The Reserve Bank of India announced a surprise 40 basis point interest rate increase on Wednesday, the first hike in nearly four years, in response to alarm over the surge in global inflation triggered by the Ukraine war.

The RBI raised its benchmark repo rate to 4.4 per cent, up from a record low of 4 per cent left in place since rates were cut at the start of the Covid-19 pandemic in May 2020.

The move is the latest example of how the conflict in Europe is pushing central bankers in developing countries to raise rates to try to contain an upward spiral in prices for essential commodities like food and fuel.

Policymakers in India, the world’s fastest-growing large economy, have been keeping rates on hold to protect the country’s economic recovery from the pandemic. But Governor Shaktikanta Das said rising prices of commodities, including crude and edible oils, both of which India imports in large quantities, led policymakers to make the first increase in borrowing costs since 2018.

“Persistent and spreading inflationary pressures are becoming more acute with every passing day,” Das said in a televised address after the unscheduled monetary policy meeting. Global food prices have risen to record heights since the outbreak of the conflict.

The move rattled financial markets, with the benchmark Sensex equity index falling more than 2 per cent on Wednesday. India’s 10-year government bonds fell 1.8 per cent, according to Bloomberg.

“We did expect the RBI to start doing things . . . but it’s quite surprising, the magnitude as well as the timing,” said Shumita Deveshwar, a senior director at research firm TS Lombard, arguing that the RBI should have acted sooner.

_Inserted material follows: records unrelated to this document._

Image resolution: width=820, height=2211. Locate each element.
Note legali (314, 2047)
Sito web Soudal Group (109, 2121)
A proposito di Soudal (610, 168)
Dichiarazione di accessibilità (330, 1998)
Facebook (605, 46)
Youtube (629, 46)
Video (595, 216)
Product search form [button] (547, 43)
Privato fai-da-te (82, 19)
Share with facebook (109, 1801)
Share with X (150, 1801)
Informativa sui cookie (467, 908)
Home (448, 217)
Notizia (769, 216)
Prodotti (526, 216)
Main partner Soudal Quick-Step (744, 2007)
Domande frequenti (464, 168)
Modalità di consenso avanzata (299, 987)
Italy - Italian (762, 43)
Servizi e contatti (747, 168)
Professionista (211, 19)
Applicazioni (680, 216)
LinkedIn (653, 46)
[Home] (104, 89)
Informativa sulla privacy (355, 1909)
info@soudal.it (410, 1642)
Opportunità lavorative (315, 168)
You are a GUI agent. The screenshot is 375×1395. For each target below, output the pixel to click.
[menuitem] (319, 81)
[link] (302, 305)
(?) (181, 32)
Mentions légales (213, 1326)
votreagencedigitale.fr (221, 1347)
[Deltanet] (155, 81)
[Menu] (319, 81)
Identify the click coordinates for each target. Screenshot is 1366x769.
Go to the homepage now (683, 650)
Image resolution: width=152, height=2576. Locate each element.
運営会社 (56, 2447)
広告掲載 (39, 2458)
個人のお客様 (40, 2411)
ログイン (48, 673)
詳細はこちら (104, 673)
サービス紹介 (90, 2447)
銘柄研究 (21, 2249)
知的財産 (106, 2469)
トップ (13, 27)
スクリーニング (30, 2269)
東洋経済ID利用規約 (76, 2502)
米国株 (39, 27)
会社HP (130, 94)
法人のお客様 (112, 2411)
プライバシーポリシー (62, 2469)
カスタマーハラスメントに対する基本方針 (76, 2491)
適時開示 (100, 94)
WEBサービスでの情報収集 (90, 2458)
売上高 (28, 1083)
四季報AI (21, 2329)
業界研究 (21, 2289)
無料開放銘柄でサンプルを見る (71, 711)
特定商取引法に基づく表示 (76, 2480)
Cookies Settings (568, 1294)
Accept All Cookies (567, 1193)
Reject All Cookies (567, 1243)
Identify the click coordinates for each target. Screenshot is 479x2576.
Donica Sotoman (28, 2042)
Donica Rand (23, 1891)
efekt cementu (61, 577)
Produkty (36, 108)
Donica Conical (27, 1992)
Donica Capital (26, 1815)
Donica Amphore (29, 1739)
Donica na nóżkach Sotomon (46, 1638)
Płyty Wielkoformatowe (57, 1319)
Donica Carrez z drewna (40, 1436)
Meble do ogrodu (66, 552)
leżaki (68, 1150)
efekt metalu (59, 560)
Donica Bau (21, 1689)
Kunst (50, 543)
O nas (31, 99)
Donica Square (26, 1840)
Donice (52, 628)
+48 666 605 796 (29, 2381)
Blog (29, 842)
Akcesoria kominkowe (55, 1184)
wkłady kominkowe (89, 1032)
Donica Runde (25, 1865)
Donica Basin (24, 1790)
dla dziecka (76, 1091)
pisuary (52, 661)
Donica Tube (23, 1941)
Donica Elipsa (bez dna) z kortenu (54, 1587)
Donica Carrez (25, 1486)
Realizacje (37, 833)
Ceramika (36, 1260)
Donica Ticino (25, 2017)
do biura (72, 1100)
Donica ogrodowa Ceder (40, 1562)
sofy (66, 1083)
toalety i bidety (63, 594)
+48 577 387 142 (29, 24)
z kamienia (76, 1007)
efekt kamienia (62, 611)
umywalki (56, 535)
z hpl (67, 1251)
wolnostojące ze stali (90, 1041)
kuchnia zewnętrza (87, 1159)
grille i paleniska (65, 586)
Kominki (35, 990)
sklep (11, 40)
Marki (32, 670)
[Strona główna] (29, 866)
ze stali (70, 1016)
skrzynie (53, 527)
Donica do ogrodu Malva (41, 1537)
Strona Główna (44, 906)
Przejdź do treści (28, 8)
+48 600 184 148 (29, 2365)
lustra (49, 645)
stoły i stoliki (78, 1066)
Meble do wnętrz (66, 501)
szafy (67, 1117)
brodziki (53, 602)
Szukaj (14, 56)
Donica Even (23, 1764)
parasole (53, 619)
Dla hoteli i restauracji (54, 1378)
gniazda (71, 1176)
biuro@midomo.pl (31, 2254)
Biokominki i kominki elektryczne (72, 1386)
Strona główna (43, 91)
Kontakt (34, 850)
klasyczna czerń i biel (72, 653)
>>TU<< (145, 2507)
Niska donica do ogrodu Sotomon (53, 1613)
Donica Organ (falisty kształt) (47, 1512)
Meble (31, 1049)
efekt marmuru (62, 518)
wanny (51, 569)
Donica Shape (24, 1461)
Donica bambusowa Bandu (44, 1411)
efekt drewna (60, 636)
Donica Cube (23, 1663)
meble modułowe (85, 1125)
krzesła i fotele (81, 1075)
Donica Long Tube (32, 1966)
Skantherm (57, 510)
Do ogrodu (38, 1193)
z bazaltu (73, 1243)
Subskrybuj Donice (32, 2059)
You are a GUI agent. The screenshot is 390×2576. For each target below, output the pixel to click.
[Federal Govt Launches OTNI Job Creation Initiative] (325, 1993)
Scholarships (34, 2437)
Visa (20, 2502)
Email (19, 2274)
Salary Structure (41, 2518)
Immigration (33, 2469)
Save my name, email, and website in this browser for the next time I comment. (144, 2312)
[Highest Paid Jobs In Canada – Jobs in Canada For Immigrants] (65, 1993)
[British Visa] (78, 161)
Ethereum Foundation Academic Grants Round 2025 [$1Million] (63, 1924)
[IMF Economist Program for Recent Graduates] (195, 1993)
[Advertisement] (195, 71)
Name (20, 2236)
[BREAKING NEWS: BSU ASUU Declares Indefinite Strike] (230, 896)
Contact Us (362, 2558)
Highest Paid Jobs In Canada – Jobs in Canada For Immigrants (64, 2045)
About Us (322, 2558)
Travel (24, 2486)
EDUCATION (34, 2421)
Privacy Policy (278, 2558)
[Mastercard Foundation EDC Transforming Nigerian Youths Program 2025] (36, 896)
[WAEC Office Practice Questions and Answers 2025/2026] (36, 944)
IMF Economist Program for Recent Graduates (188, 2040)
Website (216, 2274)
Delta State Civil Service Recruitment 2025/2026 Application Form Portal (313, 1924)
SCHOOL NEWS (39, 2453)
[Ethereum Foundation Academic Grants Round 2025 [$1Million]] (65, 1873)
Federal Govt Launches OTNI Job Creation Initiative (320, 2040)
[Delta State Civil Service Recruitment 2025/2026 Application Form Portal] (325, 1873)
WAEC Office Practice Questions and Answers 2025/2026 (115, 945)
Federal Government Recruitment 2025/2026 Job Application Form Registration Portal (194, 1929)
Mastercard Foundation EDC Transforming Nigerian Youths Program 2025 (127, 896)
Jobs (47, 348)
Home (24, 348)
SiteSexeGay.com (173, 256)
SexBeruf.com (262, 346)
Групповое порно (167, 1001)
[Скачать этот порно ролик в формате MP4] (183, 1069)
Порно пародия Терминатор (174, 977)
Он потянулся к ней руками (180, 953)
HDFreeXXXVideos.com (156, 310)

Inflation has long proved politically sensitive in India, a country of 1.4bn people, with analysts arguing that elections have been won and lost on the back of high prices for onions and other staples.

“The fact that they’ve been so relaxed about [inflation] has been surprising,” Deveshwar said. “We have seen this in the past: once the inflationary pressures start to build up, it’s very hard to cap them.”

India’s consumer inflation index jumped to 6.95 per cent in March from a year earlier, well above the 6 per cent upper limit of the RBI’s target inflation band. Das said he also expected April’s figure to be “elevated”.

The RBI held its regular monetary policy meeting last month, at which it decided to hold rates but signalled that it would wind down its “accommodative” stance.

The announcement came ahead of the US Federal Reserve’s own policy statement due on Wednesday, at which the Fed is expected to raise its benchmark rate by half a percentage point.

The central bank has typically raised rates by 25 basis point increments. Wednesday’s 40 basis point increase was the largest since 2011.

“My personal reaction is that this sort of a sudden rate hike without an advance warning does not speak well of the Reserve Bank of India,” India’s former chief statistician Pronab Sen said.

Sen added that a 40 basis point increase would leave investors wondering if more rate rises were coming: “The level of uncertainty will go up, and that’s never good for markets.”

Concerns about global inflation have triggered heavy selling of Indian equity and debt by foreign investors, with net foreign portfolio outflows every month since October.